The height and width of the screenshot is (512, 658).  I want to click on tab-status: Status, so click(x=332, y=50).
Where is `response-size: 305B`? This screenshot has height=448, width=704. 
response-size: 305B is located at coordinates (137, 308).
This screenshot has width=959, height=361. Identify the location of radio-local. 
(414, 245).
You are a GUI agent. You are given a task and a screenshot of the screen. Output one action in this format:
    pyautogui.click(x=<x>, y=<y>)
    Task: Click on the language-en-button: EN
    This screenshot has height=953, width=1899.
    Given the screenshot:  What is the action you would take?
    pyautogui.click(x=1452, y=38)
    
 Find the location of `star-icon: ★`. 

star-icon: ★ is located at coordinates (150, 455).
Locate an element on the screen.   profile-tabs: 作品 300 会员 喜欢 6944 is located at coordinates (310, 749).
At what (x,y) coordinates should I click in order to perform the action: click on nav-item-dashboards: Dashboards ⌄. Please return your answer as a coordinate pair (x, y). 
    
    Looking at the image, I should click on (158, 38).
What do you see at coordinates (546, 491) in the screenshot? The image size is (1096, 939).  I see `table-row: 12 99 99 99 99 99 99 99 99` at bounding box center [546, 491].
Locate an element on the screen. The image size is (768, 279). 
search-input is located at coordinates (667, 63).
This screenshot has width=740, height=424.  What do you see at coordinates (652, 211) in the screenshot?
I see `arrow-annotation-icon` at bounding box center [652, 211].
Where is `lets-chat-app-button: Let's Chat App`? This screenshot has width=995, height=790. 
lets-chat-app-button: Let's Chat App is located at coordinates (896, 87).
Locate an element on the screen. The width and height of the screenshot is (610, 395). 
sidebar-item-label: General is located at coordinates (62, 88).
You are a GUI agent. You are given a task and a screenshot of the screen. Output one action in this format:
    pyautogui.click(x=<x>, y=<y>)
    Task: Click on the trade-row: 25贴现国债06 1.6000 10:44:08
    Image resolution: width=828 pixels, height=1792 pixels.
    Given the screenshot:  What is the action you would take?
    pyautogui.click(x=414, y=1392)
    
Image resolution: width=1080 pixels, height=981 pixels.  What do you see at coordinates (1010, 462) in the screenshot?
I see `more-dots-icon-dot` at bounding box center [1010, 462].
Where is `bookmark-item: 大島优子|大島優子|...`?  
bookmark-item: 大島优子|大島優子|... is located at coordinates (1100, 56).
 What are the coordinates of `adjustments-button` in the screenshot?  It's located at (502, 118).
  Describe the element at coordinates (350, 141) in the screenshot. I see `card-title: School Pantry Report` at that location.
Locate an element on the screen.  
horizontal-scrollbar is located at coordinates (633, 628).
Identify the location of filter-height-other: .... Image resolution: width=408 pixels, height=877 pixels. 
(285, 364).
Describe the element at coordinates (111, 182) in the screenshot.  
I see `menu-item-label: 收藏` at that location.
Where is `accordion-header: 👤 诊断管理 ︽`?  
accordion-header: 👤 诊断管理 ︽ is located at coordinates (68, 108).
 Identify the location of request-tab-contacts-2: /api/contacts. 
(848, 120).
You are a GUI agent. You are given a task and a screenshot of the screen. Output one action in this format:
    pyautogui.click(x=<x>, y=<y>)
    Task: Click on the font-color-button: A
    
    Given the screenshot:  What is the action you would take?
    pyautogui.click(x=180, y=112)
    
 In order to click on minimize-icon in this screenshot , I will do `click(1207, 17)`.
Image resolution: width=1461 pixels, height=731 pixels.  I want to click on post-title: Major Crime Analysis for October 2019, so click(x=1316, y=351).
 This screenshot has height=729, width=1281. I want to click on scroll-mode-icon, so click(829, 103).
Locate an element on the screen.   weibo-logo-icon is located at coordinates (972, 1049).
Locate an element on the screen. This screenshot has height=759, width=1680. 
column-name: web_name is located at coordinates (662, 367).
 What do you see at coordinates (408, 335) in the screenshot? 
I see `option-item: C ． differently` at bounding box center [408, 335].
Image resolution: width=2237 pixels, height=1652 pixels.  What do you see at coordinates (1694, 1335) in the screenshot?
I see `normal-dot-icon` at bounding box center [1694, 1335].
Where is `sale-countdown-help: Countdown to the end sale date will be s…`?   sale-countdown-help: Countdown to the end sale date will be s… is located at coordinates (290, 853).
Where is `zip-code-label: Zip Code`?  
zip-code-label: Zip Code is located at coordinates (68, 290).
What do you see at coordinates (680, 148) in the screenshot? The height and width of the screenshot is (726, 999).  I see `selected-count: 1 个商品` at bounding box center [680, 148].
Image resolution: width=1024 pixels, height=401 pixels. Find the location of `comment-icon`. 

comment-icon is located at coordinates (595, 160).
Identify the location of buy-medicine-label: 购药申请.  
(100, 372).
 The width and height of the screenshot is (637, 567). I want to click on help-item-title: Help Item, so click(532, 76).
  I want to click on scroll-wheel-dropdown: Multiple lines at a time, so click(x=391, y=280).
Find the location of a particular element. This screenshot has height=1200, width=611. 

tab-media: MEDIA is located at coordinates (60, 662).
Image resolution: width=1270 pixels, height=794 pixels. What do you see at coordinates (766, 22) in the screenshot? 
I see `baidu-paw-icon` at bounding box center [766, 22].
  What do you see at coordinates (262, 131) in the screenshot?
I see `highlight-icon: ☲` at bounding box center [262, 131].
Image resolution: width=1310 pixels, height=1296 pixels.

# TASK BRIEF
Reproduce all of the records above word for word, keeping every line in its original order and changing nothing.

# SOLVED PROBLEM
The height and width of the screenshot is (512, 658).  I want to click on tab-status: Status, so click(x=332, y=50).
Where is `response-size: 305B`? This screenshot has height=448, width=704. 
response-size: 305B is located at coordinates (137, 308).
This screenshot has width=959, height=361. Identify the location of radio-local. 
(414, 245).
You are a GUI agent. You are given a task and a screenshot of the screen. Output one action in this format:
    pyautogui.click(x=<x>, y=<y>)
    Task: Click on the language-en-button: EN
    This screenshot has height=953, width=1899.
    Given the screenshot:  What is the action you would take?
    pyautogui.click(x=1452, y=38)
    
 Find the location of `star-icon: ★`. 

star-icon: ★ is located at coordinates (150, 455).
Locate an element on the screen.   profile-tabs: 作品 300 会员 喜欢 6944 is located at coordinates (310, 749).
At what (x,y) coordinates should I click in order to perform the action: click on nav-item-dashboards: Dashboards ⌄. Please return your answer as a coordinate pair (x, y). 
    
    Looking at the image, I should click on (158, 38).
What do you see at coordinates (546, 491) in the screenshot? The image size is (1096, 939).  I see `table-row: 12 99 99 99 99 99 99 99 99` at bounding box center [546, 491].
Locate an element on the screen. The image size is (768, 279). 
search-input is located at coordinates (667, 63).
This screenshot has width=740, height=424.  What do you see at coordinates (652, 211) in the screenshot?
I see `arrow-annotation-icon` at bounding box center [652, 211].
Where is `lets-chat-app-button: Let's Chat App`? This screenshot has width=995, height=790. 
lets-chat-app-button: Let's Chat App is located at coordinates (896, 87).
Locate an element on the screen. The width and height of the screenshot is (610, 395). 
sidebar-item-label: General is located at coordinates (62, 88).
You are a GUI agent. You are given a task and a screenshot of the screen. Output one action in this format:
    pyautogui.click(x=<x>, y=<y>)
    Task: Click on the trade-row: 25贴现国债06 1.6000 10:44:08
    Image resolution: width=828 pixels, height=1792 pixels.
    Given the screenshot:  What is the action you would take?
    pyautogui.click(x=414, y=1392)
    
Image resolution: width=1080 pixels, height=981 pixels.  What do you see at coordinates (1010, 462) in the screenshot?
I see `more-dots-icon-dot` at bounding box center [1010, 462].
Where is `bookmark-item: 大島优子|大島優子|...`?  
bookmark-item: 大島优子|大島優子|... is located at coordinates (1100, 56).
 What are the coordinates of `adjustments-button` in the screenshot?  It's located at (502, 118).
  Describe the element at coordinates (350, 141) in the screenshot. I see `card-title: School Pantry Report` at that location.
Locate an element on the screen.  
horizontal-scrollbar is located at coordinates (633, 628).
Identify the location of filter-height-other: .... Image resolution: width=408 pixels, height=877 pixels. 
(285, 364).
Describe the element at coordinates (111, 182) in the screenshot.  
I see `menu-item-label: 收藏` at that location.
Where is `accordion-header: 👤 诊断管理 ︽`?  
accordion-header: 👤 诊断管理 ︽ is located at coordinates (68, 108).
 Identify the location of request-tab-contacts-2: /api/contacts. 
(848, 120).
You are a GUI agent. You are given a task and a screenshot of the screen. Output one action in this format:
    pyautogui.click(x=<x>, y=<y>)
    Task: Click on the font-color-button: A
    
    Given the screenshot:  What is the action you would take?
    pyautogui.click(x=180, y=112)
    
 In order to click on minimize-icon in this screenshot , I will do `click(1207, 17)`.
Image resolution: width=1461 pixels, height=731 pixels.  I want to click on post-title: Major Crime Analysis for October 2019, so click(x=1316, y=351).
 This screenshot has height=729, width=1281. I want to click on scroll-mode-icon, so click(829, 103).
Locate an element on the screen.   weibo-logo-icon is located at coordinates (972, 1049).
Locate an element on the screen. This screenshot has height=759, width=1680. 
column-name: web_name is located at coordinates (662, 367).
 What do you see at coordinates (408, 335) in the screenshot? 
I see `option-item: C ． differently` at bounding box center [408, 335].
Image resolution: width=2237 pixels, height=1652 pixels.  What do you see at coordinates (1694, 1335) in the screenshot?
I see `normal-dot-icon` at bounding box center [1694, 1335].
Where is `sale-countdown-help: Countdown to the end sale date will be s…`?   sale-countdown-help: Countdown to the end sale date will be s… is located at coordinates (290, 853).
Where is `zip-code-label: Zip Code`?  
zip-code-label: Zip Code is located at coordinates (68, 290).
What do you see at coordinates (680, 148) in the screenshot? The height and width of the screenshot is (726, 999).  I see `selected-count: 1 个商品` at bounding box center [680, 148].
Image resolution: width=1024 pixels, height=401 pixels. Find the location of `comment-icon`. 

comment-icon is located at coordinates (595, 160).
Identify the location of buy-medicine-label: 购药申请.  
(100, 372).
 The width and height of the screenshot is (637, 567). I want to click on help-item-title: Help Item, so click(532, 76).
  I want to click on scroll-wheel-dropdown: Multiple lines at a time, so click(x=391, y=280).
Find the location of a particular element. This screenshot has height=1200, width=611. 

tab-media: MEDIA is located at coordinates (60, 662).
Image resolution: width=1270 pixels, height=794 pixels. What do you see at coordinates (766, 22) in the screenshot? 
I see `baidu-paw-icon` at bounding box center [766, 22].
  What do you see at coordinates (262, 131) in the screenshot?
I see `highlight-icon: ☲` at bounding box center [262, 131].
Image resolution: width=1310 pixels, height=1296 pixels.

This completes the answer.